[Saved data entries]
■ ■ ■ ■ ■

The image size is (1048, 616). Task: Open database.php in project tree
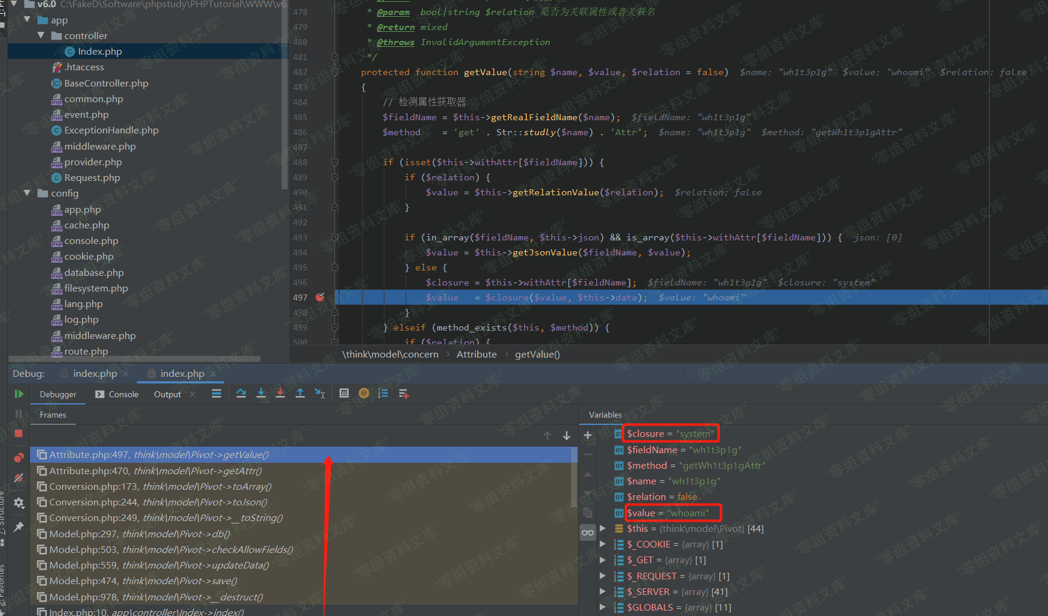coord(94,273)
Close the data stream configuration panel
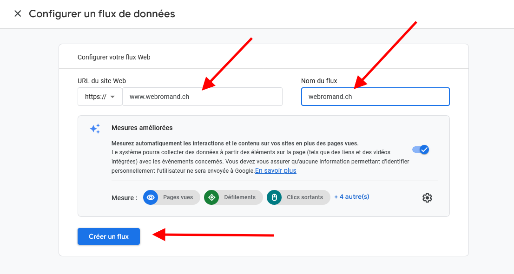 (x=18, y=13)
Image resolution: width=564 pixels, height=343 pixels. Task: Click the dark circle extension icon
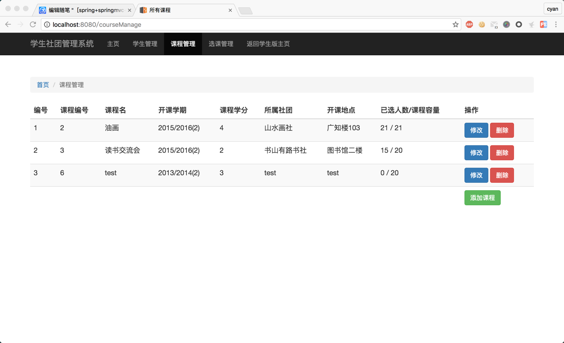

■ ■ ■ ■ ■

- **Problem requirements**: Pictures are to be dropped; every line of the records is to be returned unchanged.

- **Problem solution**:
The image size is (1048, 616). Task: Open database.php in project tree
coord(94,273)
Close the data stream configuration panel
 (x=18, y=13)
Image resolution: width=564 pixels, height=343 pixels. Task: Click the dark circle extension icon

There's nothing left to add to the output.